Cari compagni,
dal 2006, per questioni di salute incompatibili con il tempo e lo sforzo necessari per compiere un dovere — che mi imposi quando entrai in questa Università il 4 settembre del 1945, 70 anni fa – io ho rinunciato ai miei incarichi.
Non ero figlio di un operaio, non mancavo di risorse materiali e sociali per un’esistenza relativamente comoda ; posso dire che scappai miracolosamente dalla ricchezza.
Molti anni dopo il nordamericano più ricco e indubbiamente molto capace, con quasi 100.000 milioni di dollari, ha dichiarato – come ha pubblicato un’agenzia di notizie lo scorso giovedì 22 gennaio – che il sistema di produzione e distribuzione privilegiata delle ricchezze trasformerà di generazione in generazione i poveri in ricchi.
Dai tempi dell’antica Grecia, per quasi 3.000 anni, i greci, senza andare molto lontano, furono brillanti in quasi tutte le attività: fisica, matematica, filosofia, architettura, arte, scienza, politica, astronomia e altri rami della conoscenza umana.
La Grecia senza dubbio era un territorio di schiavi che realizzavano i lavori più duri nelle campagne e nelle città, mentre un’oligarchia si dedicava a scrivere e filosofare. La prima utopia è stata scritta precisamente da loro.
Osservate bene le realtà di questo conosciuto, globalizzato e mal diviso pianeta Terra, dove si conosce ogni risorsa vitale depositata in virtù di fattori storici: alcuni con molto meno di quello che necessitano e altri con tanto che non sanno che farsene. Nel mezzo, adesso, di grandi minacce e pericoli di guerra, regna il caos nella distribuzione delle risorse finanziarie e nella ripartizione della produzione sociale.
La popolazione del mondo è cresciuta tra il 1800 e il 2015 da un miliardo a sette miliardi di abitanti. Potranno risolversi in questa forma l’incremento della popolazione nei prossimi anni e le necessità di alimenti, salute, acqua e case che avrà la popolazione mondiale, pur con tutti i passi avanti della scienza ?
Bene, ma lasciando da parte questo enigmatico problema , stupisce pensare che l’Università de L’Avana nei giorni in cui io mi iscrissi in questa prestigiosa e amata istituzione quasi tre quarti di secolo fa, era l’unica che c’era in Cuba.
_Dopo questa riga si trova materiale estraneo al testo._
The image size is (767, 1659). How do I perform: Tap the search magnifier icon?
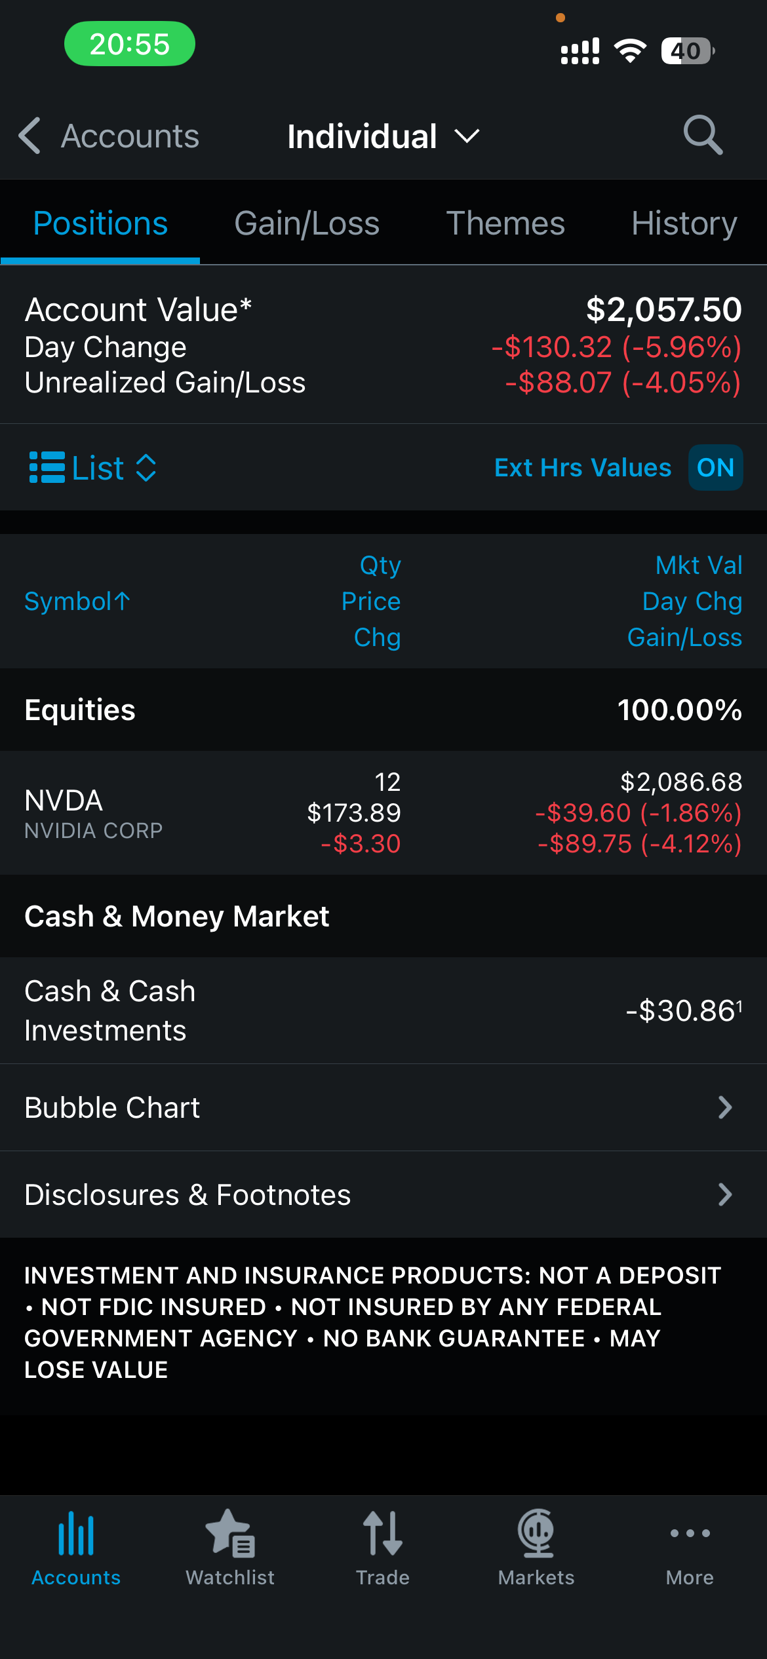click(x=703, y=136)
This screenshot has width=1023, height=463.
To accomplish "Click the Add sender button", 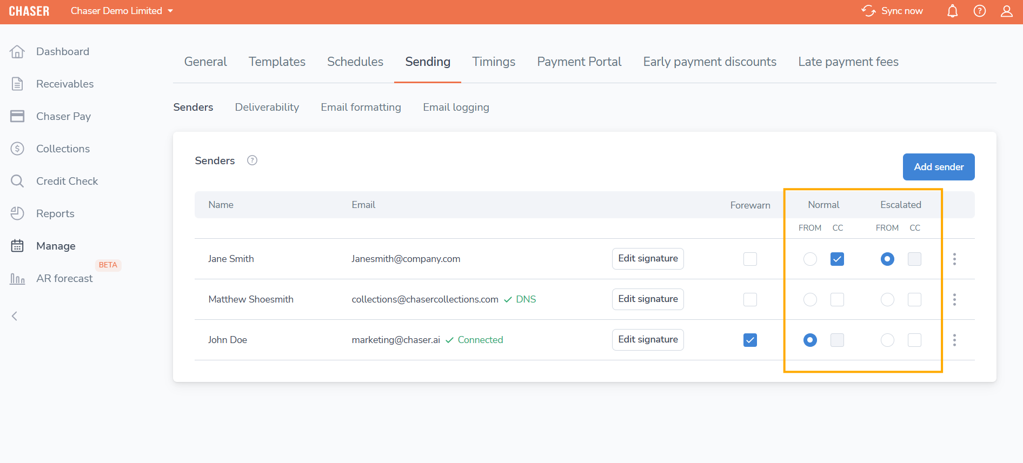I will (938, 167).
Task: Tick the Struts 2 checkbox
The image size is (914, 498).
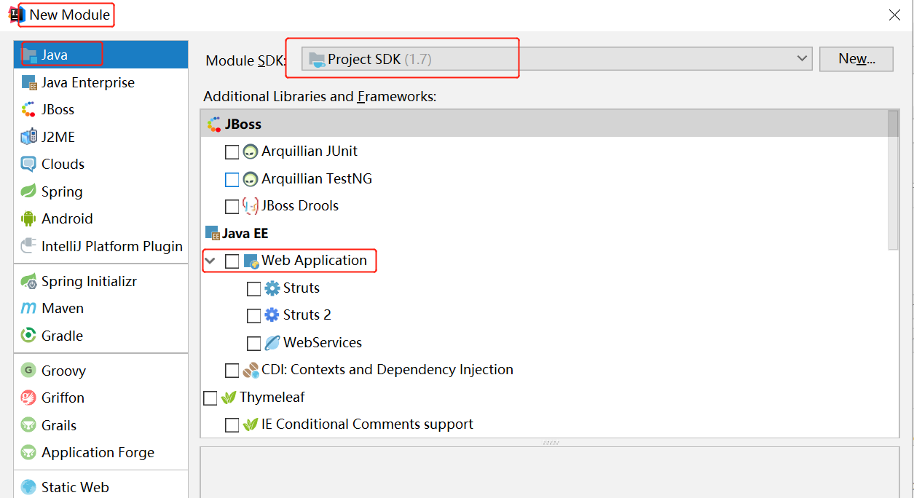Action: pos(253,316)
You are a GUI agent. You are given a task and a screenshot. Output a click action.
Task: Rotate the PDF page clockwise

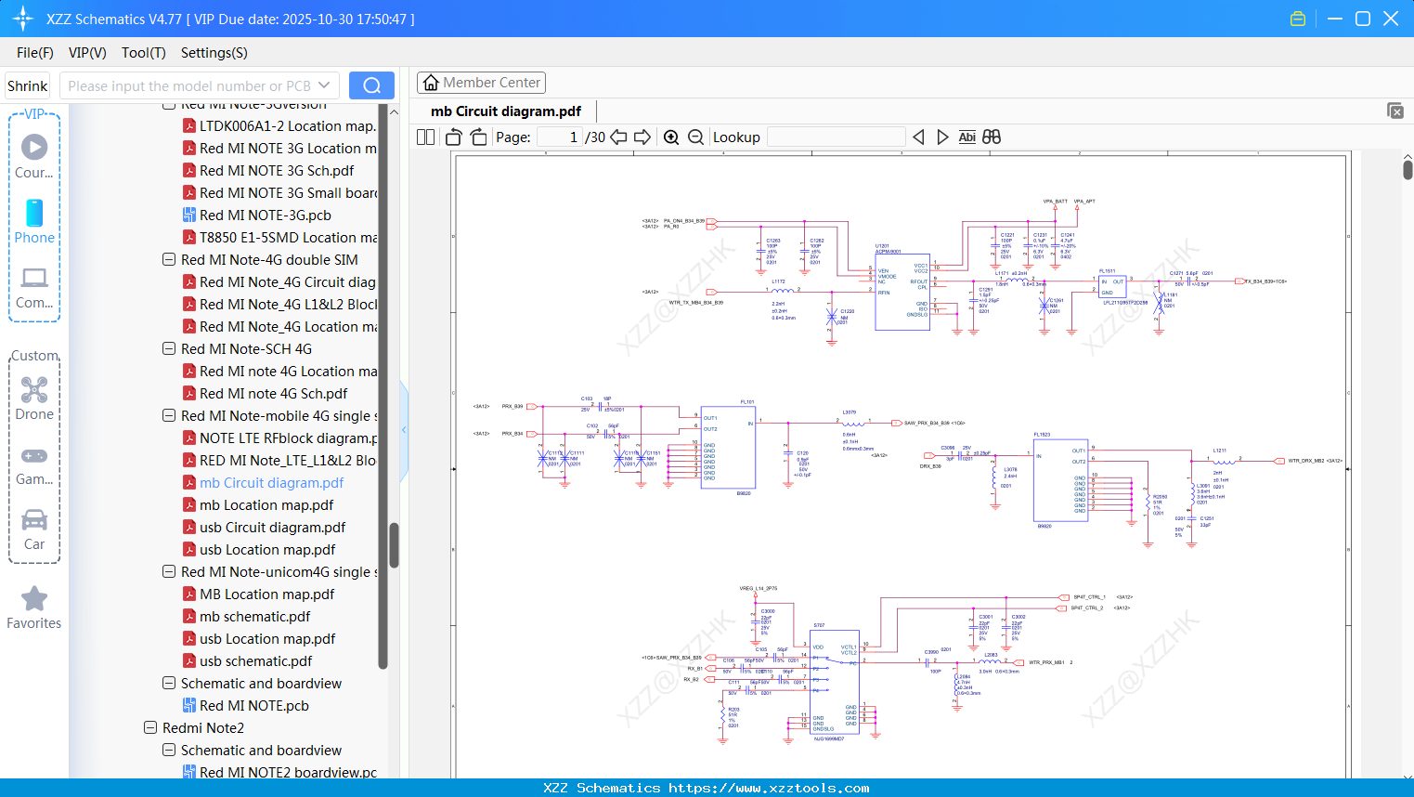click(477, 137)
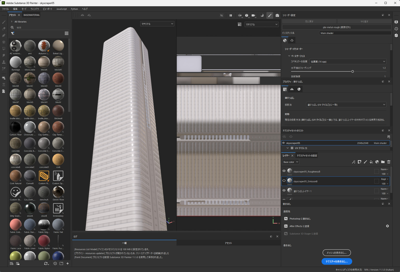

Sicuramente compagni studenti e professori, dobbiamo ricordare che non si tratta di una, ma che oggi contiamo con più di cinquanta centri d’educazione superiore ripartiti in tutto il paese.
Quando mi avete invitato a partecipare all’apertura della giornata per il 70º anniversario dell mio ingresso nell’Università, cosa che ho conosciuto con sorpresa, e in giorni carichi di diversi temi nei quali posso essere forse ancora relativamente utile, decisi di riposare dedicando alcune ore al ricordo di quegli anni.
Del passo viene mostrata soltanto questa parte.